Argentine football idol Diego Maradona was always surrounded by controversy both in life and in death. Just remember the chaos when his funeral held at Government House attracted hundreds of thousands, and this Wednesday, Argentines again took to the streets to demand what they say is justice for Diego, a medical inquest into how he died and whether there had been any negligence in his care.
He did not die, they killed him!, the organizers of the demonstration said in materials sent out on social media prior to the march. Justice for Diego. Trial and punishment of the guilty.

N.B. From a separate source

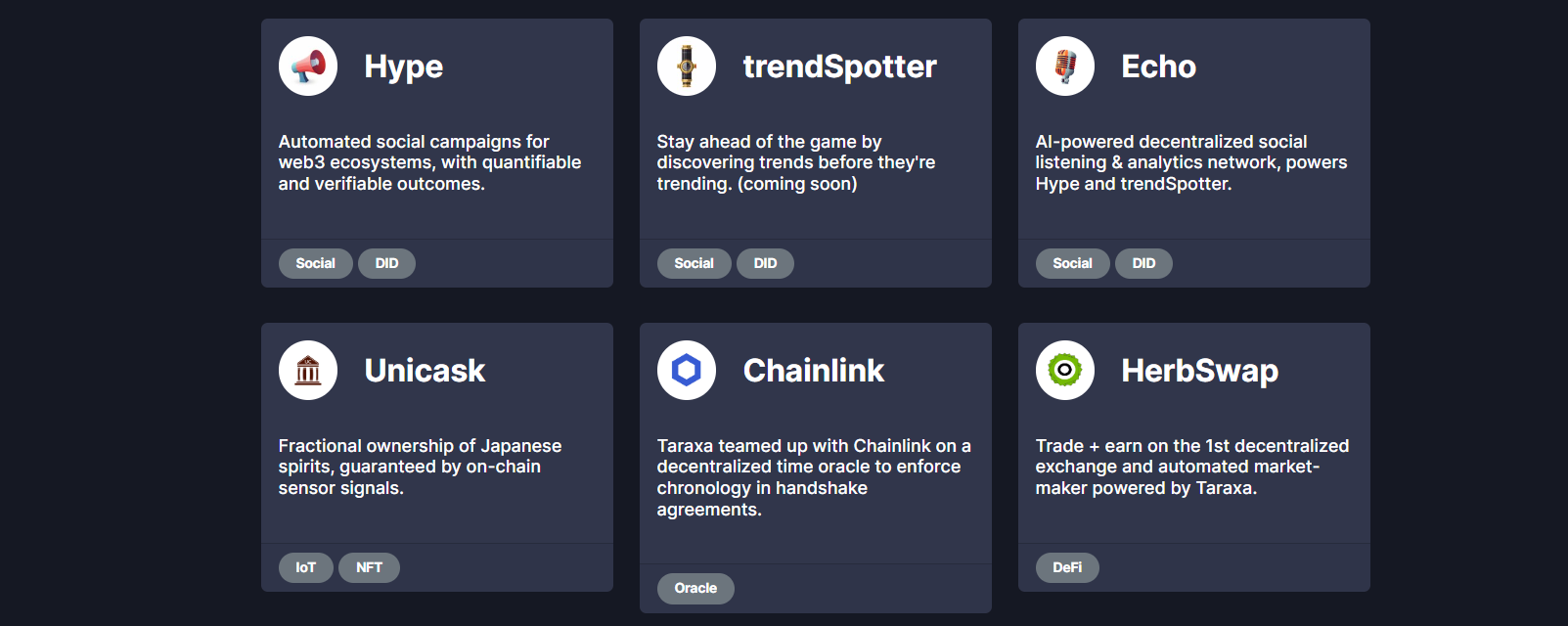
Task: Click the green HerbSwap logo icon
Action: coord(1064,370)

The march kicked off at the emblematic Obelisco monument in central Buenos Aires, where protesters waved flags and sang songs in homage to Maradona, choking the streets around rush hour in the country's capital.

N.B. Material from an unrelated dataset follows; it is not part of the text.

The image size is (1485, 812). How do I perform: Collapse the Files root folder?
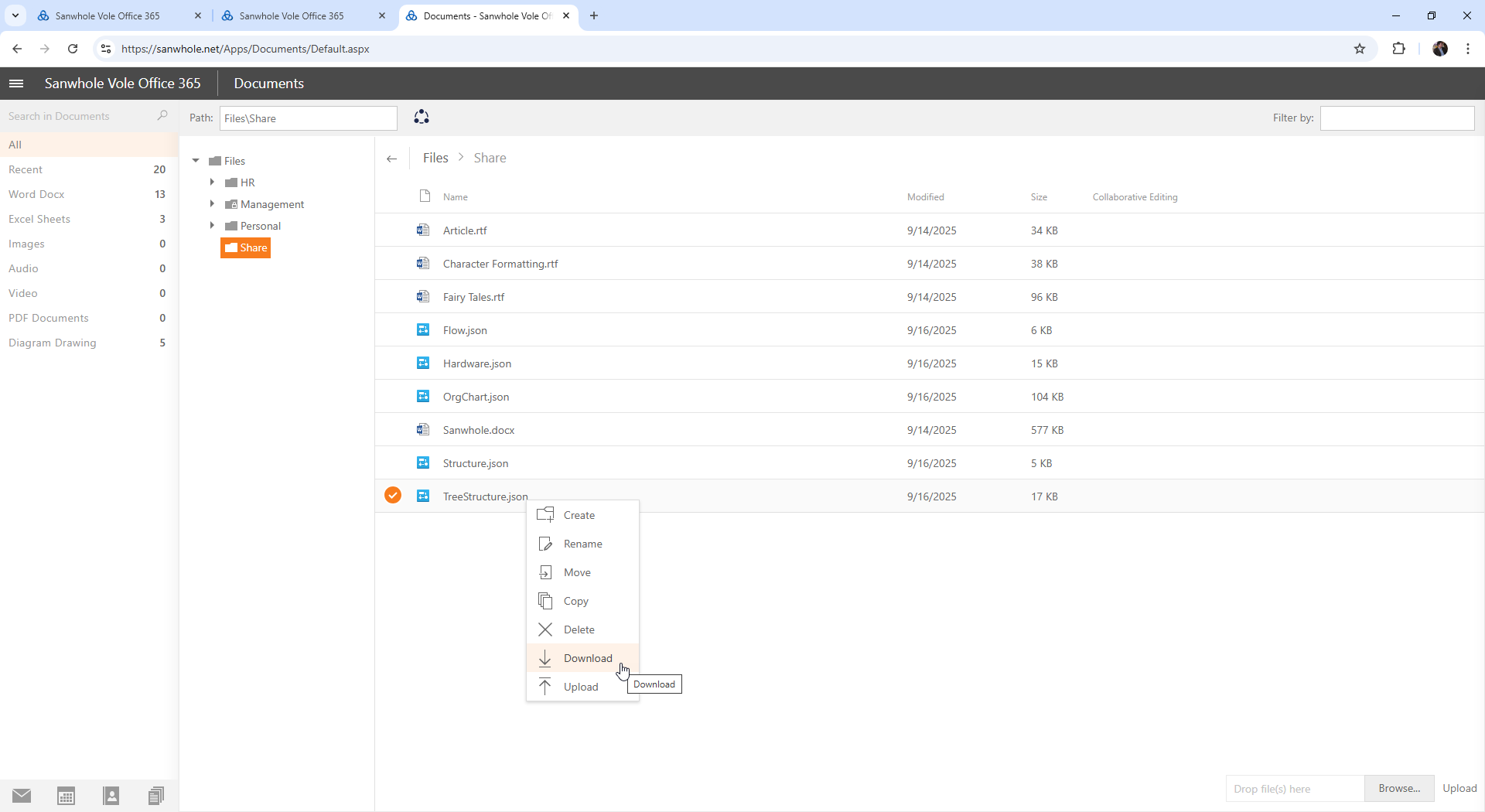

Maradona's ex-wife, Ms Claudia Villafane, and two of his daughters, Dalma and Gianinna, led the early evening rally, with signs calling for social and legal justice in the case.
Maradona, a World Cup winner with Argentina who is regarded as one of the greatest soccer players of all time, attained almost godlike status in his home country despite long battles with drug and alcohol addiction and poor health.

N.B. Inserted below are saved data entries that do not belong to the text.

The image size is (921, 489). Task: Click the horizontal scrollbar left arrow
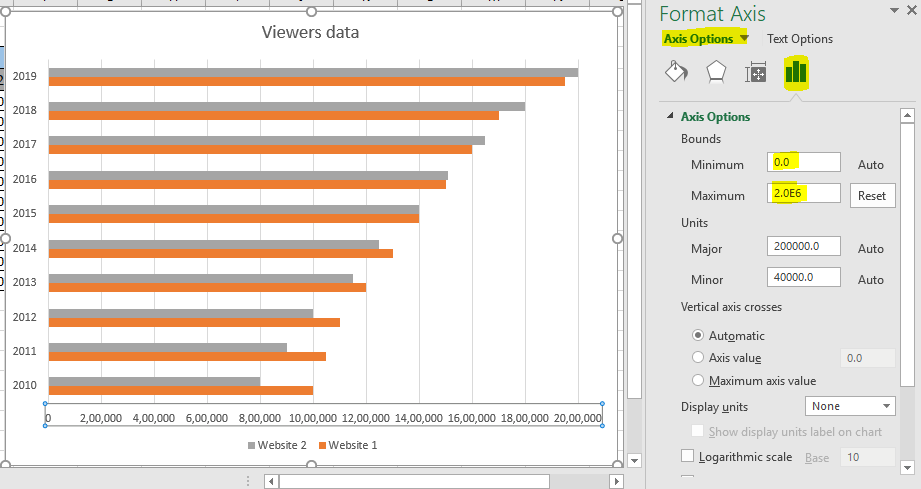(x=271, y=481)
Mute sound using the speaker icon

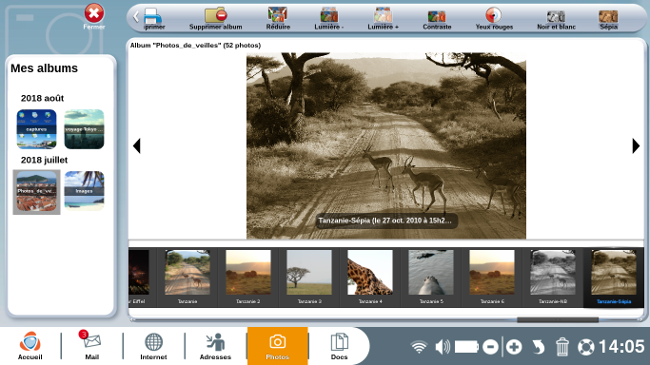(x=443, y=347)
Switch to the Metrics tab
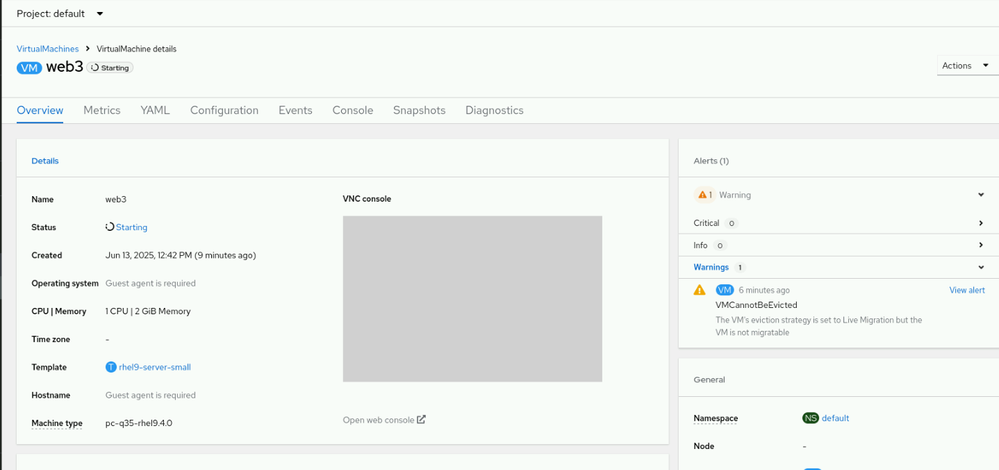999x470 pixels. tap(102, 110)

A medical board, at the request of the justice department, met on Monday to analyze Maradona's death. The idol, who won the 1986 World Cup, had serious health problems and was recovering from brain surgery when he died in the suburbs of Buenos Aires.
Investigators are looking at whether members of Maradona's medical team did not adequately treat the former soccer star, who played for teams around the world including Napoli, Barcelona and Boca Juniors.